Development of a Semantic Threat Modeling and Analysis Framework

Astract:

Information technology has been growing fast in the past years. Security topics for these technologies are becoming more and more important. Thus, the term IT-security is employed to the security topics of information technology. In IT-security, assets are valuable things for an organization [Int04]. The Attack Vector is the route by which an attacker performed to access and compromise the asset. The attack vectors can be represented by an attack tree, when they have the same asset as their target. The root asset is the root of the attack tree. In order to identify the targets of the attack in our attack tree, an ontology is used to express the explicit entities in the system. Additionally, the attack potential, which means the perceived effort to be expended in successfully attacking the target expressed in terms of an attacker’s expertise, is used to evaluate the attack vector. Therefore the process and methods are explicitly explained in the Common Methodology for Information Technology Security Evaluation [Cem]. This thesis addresses the problem of the attack vectors not generated automatically. This leads to the disadvantages as the analysis of attacks will be costly in terms of time and money [FGE+07]. On the other hand, the manual procedure is error-prone.
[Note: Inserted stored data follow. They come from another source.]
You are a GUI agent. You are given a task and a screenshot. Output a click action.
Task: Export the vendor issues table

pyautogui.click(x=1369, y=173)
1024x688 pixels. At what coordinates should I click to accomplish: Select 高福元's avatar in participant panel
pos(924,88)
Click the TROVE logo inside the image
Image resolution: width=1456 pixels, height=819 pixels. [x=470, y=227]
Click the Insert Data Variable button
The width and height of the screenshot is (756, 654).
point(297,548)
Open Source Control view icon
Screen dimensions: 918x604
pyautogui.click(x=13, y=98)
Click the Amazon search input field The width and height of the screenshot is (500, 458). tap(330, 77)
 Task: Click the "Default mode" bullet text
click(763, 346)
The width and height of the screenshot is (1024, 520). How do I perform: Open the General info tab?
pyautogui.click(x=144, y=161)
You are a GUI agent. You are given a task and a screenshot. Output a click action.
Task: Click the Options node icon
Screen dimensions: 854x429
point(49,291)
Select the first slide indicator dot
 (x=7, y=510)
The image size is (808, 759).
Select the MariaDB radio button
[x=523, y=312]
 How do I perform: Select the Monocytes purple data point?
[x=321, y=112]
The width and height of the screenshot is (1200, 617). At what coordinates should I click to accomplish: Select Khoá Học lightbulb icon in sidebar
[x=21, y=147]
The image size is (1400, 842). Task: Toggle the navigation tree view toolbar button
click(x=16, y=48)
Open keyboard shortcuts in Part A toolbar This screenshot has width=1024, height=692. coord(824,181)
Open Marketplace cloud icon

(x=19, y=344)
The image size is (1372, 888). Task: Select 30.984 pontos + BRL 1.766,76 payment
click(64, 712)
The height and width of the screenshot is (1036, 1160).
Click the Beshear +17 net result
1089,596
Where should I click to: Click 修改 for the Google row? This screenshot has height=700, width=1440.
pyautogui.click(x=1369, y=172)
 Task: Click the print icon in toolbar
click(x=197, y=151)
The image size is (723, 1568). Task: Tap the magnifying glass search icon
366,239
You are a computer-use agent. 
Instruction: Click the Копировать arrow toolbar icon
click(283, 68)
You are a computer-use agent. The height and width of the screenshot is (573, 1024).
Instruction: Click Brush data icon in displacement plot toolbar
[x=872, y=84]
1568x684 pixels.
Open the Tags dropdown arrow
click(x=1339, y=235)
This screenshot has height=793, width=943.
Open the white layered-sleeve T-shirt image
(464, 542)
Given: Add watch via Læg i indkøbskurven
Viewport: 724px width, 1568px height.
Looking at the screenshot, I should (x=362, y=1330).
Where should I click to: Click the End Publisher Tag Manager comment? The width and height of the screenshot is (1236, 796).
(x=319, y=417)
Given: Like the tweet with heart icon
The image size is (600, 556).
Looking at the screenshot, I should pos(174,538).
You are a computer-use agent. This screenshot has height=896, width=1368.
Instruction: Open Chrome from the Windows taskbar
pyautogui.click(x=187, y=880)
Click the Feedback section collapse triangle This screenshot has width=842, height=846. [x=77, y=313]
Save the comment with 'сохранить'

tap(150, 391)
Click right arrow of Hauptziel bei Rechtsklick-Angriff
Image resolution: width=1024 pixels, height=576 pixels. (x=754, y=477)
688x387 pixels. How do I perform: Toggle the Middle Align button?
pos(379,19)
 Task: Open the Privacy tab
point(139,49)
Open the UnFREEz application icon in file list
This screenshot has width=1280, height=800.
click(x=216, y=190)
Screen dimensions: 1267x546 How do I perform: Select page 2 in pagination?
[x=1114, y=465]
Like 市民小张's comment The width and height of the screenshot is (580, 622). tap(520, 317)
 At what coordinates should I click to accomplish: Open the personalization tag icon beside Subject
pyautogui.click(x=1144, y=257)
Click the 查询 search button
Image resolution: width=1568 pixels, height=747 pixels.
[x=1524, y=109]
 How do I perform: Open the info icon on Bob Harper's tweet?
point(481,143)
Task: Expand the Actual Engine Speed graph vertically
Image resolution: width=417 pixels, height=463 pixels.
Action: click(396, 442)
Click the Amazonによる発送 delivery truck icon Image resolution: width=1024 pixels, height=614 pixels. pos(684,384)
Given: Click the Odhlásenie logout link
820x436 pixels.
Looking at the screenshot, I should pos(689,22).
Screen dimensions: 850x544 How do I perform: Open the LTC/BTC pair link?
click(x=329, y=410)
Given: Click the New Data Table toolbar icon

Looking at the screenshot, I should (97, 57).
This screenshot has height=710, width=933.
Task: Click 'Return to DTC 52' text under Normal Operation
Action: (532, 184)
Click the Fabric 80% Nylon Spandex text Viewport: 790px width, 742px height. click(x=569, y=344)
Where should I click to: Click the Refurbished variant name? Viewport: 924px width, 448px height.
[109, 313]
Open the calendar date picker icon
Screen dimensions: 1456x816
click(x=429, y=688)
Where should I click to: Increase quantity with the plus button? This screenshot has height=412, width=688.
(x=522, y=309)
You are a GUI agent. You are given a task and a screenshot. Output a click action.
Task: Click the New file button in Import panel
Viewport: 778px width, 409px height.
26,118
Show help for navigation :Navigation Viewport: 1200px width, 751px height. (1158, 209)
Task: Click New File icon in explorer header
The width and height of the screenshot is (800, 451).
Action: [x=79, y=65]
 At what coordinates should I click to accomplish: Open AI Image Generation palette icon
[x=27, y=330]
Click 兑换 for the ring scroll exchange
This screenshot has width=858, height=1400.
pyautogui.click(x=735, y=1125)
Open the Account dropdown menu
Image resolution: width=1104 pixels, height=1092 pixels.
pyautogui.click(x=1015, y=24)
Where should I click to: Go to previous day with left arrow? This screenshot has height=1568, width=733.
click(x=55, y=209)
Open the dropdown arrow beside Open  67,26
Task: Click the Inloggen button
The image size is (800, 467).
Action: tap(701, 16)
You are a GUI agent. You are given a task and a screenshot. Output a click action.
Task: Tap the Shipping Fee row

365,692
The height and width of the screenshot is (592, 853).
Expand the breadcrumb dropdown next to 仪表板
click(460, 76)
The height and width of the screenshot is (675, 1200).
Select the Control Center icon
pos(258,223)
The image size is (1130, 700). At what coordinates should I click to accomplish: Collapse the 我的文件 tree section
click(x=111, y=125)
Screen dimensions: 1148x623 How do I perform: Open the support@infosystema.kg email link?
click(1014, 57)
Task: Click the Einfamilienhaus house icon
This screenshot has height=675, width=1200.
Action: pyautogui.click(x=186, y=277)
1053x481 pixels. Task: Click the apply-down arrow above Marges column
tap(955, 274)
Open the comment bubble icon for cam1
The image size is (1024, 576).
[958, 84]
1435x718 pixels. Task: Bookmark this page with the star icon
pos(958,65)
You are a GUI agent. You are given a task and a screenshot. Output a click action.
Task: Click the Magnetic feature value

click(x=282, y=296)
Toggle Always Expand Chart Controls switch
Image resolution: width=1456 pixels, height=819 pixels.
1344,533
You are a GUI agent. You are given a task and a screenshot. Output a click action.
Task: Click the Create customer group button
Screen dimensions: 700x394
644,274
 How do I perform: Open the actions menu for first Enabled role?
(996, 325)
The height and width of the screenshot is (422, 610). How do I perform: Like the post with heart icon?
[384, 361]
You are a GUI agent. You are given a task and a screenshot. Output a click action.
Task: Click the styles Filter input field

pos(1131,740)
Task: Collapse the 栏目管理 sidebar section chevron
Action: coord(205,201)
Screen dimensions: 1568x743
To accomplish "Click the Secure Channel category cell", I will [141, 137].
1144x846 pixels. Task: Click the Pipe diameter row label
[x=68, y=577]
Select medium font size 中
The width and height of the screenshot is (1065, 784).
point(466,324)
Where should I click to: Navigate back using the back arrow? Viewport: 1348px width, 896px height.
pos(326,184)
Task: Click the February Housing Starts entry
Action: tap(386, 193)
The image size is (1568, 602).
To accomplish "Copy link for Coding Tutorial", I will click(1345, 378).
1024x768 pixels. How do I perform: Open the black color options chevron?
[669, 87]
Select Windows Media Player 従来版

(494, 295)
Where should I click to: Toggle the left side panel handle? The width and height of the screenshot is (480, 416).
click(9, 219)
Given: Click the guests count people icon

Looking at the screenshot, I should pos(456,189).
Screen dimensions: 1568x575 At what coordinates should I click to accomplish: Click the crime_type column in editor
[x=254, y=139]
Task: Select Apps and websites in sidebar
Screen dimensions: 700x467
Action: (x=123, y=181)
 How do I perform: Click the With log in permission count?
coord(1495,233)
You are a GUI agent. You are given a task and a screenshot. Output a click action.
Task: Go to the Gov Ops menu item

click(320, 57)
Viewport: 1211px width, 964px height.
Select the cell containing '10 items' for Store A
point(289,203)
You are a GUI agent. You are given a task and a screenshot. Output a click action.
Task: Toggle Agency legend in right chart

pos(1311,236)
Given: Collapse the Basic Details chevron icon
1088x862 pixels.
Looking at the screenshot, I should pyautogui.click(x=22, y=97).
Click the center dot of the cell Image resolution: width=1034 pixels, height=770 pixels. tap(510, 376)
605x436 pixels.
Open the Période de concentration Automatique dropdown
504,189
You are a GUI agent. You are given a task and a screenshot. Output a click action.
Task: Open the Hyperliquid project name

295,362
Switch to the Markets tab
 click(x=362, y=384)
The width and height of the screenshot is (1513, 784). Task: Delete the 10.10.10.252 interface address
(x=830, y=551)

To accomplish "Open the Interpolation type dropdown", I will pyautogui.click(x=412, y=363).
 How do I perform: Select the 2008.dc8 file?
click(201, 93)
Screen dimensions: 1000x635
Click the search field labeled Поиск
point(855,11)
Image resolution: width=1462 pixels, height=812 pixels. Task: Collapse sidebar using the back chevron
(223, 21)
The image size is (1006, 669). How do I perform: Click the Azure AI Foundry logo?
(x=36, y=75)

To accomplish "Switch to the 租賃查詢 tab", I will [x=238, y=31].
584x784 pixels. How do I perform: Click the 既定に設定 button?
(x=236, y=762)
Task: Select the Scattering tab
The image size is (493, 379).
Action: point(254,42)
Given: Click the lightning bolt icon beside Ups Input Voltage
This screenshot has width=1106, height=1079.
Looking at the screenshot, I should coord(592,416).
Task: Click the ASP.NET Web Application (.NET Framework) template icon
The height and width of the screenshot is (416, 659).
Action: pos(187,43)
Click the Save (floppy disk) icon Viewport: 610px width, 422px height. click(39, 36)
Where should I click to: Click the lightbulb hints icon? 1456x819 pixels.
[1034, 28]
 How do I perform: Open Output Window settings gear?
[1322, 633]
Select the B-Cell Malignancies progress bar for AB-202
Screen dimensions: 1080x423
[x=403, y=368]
Therefore, this thesis presents the approach to automatically generate a semantic attack vector modeling based on the ontology for the Smart Grid Architecture Model. As major contributions we designed and implemented a java framework that reads the ontology of the system; more over, our framework will query the database to identify the root asset and the related attack vectors. After the evaluation of the access points in the attack vector with expert knowledge, the framework can apply the propagation rule and generate a colorful attack tree to represent the attack vector. The solution in this thesis gives the users advantages as it is accurate and easier to understand.